The U.S. economy lacks not ideas and enterprise, but is short on customers for what Americans make. The huge trade deficit sends abroad dollars that Americans earn to pay for imports but do not return to purchase exports and create jobs.
With a trade deficit exceeding 3 percent of the gross domestic product, either Americans borrow and spend more than they earn to keep the economy going, or the demand for U.S.-made goods and services is insufficient to accomplish full employment.
Too many Americans can’t find decent-paying jobs, houses don’t sell and prices stay depressed, and consumers don’t spend. In the funk, unemployment stays above 9 percent, and counting adults stuck in part-time jobs or too discouraged to look and young college graduates flipping hamburgers, it is closer to 20 percent.
Oil and goods from China account for the entire U.S. trade deficit — on everything else, trade is balanced.
Beijing engages in quantitative easing on a grand scale — hogging growth and exporting inflation. It is time to recognize what it does — currency manipulation and protectionism to gain competitive advantage — and address it forthrightly.
Each year, China maintains an undervalued currency by printing yuan to purchase about $450 billion in dollars and other foreign currencies. This reduces domestic Chinese consumption and places a 35 percent subsidy on Chinese exports, accelerates investment and jobs creation in China, and suppresses growth in the United States and Europe, which contributes importantly to sovereign debt problems on both sides of the Atlantic.
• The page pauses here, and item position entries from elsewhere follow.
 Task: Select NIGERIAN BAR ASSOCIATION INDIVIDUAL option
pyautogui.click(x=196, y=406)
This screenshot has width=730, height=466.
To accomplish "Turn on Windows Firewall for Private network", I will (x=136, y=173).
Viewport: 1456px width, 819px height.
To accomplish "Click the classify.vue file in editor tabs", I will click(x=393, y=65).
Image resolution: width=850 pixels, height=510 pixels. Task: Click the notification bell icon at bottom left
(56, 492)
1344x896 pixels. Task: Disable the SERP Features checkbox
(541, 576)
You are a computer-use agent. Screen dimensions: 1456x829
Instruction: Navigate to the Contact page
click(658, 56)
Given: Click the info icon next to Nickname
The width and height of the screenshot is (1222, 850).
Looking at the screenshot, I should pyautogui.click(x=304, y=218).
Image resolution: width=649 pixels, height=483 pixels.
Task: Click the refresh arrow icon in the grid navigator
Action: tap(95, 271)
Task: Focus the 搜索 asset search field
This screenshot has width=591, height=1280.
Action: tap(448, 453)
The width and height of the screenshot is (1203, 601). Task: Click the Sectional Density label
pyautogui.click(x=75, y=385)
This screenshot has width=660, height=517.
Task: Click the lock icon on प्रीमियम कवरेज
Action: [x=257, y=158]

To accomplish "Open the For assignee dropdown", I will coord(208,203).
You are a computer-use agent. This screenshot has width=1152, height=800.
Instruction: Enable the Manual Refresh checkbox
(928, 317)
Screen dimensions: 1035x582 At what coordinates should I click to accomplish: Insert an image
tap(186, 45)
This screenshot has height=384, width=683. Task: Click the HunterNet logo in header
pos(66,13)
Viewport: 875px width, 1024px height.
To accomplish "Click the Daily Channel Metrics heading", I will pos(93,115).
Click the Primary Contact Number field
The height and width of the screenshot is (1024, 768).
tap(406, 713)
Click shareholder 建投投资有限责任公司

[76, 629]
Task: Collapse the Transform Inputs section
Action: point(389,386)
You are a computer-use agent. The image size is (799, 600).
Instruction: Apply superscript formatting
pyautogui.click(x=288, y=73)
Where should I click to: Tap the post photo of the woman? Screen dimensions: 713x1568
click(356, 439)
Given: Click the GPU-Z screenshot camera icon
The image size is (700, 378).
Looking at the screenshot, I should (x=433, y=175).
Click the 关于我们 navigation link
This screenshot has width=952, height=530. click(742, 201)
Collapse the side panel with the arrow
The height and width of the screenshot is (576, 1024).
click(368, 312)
China also uses those yuan to subsidize purchases of oil and other scarce commodities it lacks, creating global inflation.
Stagflation results — slower growth and more inflation in the United States and Europe.
Diplomacy has failed to persuade China to relent. The solution is to impose a tax on the conversion of dollars into yuan, either for the purpose of importing Chinese goods or investing in China, equal to China’s currency market intervention divided by its exports — 35 percent.
When Beijing stops intervening, the tax stops. In the meantime, prices that drive investment and jobs creation would be more closely aligned with those that would prevail absent Chinese currency market manipulation and protectionism. Those would be free trade prices.
That tax bothers everyone, but look outside.
America is collapsing. China’s currency market intervention is destroying the U.S. industrial base, thrusting millions into unemployment, driving up global energy consumption and pollution, and undermining the free trade system that took half a century to build.
China continues to grow and will soon overtake the United States. Yet U.S. politicians and pundits argue about spending cuts and tax increases, when neither will help us avoid the immediate threat of a double-dip recession or ultimately the decline of America.
The steps outlined are extraordinary and are hardly in the American tradition of free markets and private enterprise — but America is confronted by challenges and threats to its prosperity and democracy on a scale not seen since the Great Depression and World War II.
Extraordinary times require actions to match.
Peter Morici is a professor at the University of Maryland’s Smith School of Business.